Vukadin Vukadinović

Personal information
- Date of birth: 14 December 1990 (age 35)
- Place of birth: Belgrade, Yugoslavia
- Height: 1.91 m (6 ft 3 in)
- Position: Right winger

Team information
- Current team: Artis Brno
- Number: 77

Youth career
- Hajduk Beograd

Senior career*
- Years: Team / Apps / (Gls)
- 2008–2009: Hajduk Beograd / 5 / (0)
- 2009–2012: MAS Táborsko / 32 / (5)
- 2012–2015: Jablonec / 10 / (1)
- 2014: → Viktoria Žižkov (loan) / 13 / (3)
- 2014–2015: → Slavia Prague (loan) / 22 / (1)
- 2015: → Zlín (loan) / 10 / (1)
- 2016–2017: Zlín / 35 / (4)
- 2017–2019: Sparta Prague / 10 / (1)
- 2017–2018: → Zlín (loan) / 21 / (2)
- 2019: → Boluspor (loan) / 5 / (0)
- 2019–2020: Karviná / 22 / (0)
- 2020–2021: Teplice / 23 / (1)
- 2021–2022: Radnički Niš / 9 / (0)
- 2022–2025: Zlín / 108 / (20)
- 2025–: Artis Brno / 30 / (4)

= Vukadin Vukadinović =

Serbian footballer

Vukadin Vukadinović (born 14 December 1990) is a Serbian professional footballer who plays as a right winger for Artis Brno.

==International career==
On 15 October 2016, he declared he had applied for Czech citizenship and was interested in representing the Czech Republic in international football.
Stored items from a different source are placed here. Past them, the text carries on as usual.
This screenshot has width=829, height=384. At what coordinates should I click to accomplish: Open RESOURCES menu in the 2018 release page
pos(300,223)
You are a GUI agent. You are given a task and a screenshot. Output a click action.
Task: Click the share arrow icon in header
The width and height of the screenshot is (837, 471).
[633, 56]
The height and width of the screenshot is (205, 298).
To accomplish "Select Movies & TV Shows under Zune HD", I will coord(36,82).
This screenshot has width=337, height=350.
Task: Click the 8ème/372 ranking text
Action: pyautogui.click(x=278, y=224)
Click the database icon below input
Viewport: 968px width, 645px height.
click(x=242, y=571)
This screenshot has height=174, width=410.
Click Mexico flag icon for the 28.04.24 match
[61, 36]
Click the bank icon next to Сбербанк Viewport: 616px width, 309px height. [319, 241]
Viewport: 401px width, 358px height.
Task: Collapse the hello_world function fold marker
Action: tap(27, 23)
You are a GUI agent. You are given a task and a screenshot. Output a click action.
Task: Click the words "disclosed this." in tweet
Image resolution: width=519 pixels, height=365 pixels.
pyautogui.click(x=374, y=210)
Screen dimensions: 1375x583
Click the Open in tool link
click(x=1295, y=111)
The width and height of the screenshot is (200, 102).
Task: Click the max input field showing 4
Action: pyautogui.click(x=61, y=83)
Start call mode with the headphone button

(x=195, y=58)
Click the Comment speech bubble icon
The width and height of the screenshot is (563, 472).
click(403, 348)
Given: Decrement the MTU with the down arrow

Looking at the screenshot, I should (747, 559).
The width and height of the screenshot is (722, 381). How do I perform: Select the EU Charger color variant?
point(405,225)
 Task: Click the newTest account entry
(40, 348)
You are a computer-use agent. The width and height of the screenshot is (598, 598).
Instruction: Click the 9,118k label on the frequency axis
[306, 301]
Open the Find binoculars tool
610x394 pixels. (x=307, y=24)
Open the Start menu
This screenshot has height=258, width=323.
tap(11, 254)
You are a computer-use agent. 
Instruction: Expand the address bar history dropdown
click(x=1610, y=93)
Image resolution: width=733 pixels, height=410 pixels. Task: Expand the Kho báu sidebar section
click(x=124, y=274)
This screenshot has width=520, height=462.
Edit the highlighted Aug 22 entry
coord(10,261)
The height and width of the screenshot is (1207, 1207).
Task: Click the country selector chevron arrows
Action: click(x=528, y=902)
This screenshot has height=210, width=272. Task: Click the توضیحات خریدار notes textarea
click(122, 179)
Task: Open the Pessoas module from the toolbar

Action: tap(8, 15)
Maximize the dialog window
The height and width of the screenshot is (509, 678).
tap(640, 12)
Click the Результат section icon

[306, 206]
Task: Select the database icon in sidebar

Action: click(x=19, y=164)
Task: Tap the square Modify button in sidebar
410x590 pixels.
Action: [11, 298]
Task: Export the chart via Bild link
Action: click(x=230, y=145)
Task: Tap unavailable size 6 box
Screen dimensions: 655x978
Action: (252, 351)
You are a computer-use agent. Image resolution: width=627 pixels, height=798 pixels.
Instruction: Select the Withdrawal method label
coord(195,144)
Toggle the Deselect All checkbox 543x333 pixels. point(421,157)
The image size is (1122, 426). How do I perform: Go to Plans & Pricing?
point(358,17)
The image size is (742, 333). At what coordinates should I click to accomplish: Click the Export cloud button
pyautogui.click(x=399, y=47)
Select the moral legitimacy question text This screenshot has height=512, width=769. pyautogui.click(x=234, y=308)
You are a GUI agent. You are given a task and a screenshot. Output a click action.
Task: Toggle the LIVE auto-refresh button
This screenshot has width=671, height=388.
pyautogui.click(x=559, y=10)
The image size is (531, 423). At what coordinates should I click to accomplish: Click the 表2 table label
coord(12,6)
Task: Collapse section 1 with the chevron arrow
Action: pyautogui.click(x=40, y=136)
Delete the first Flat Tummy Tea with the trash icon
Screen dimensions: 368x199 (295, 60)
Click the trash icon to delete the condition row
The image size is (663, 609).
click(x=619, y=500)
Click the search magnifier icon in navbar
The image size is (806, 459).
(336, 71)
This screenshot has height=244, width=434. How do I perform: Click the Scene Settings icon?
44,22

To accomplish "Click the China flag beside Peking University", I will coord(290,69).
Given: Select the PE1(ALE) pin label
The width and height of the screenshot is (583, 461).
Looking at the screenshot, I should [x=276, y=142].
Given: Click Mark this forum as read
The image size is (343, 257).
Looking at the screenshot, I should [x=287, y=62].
He confirmed his intention to join the Czech national team on 23 November, after encouragement from the national team coach Karel Jarolím and fulfillment of all legal requirements for receiving Czech citizenship. As of February 2018, he still has not received the citizenship, but reaffirmed his willingness to join the Czech national team once he has received it.

On 18 June 2021, he signed with Radnički Niš.

On 16 June 2025, Vukadinović signed a two-year contract with Artis Brno.

==Personal life==
Vukadinović is the older brother of fellow footballer Miljan Vukadinović.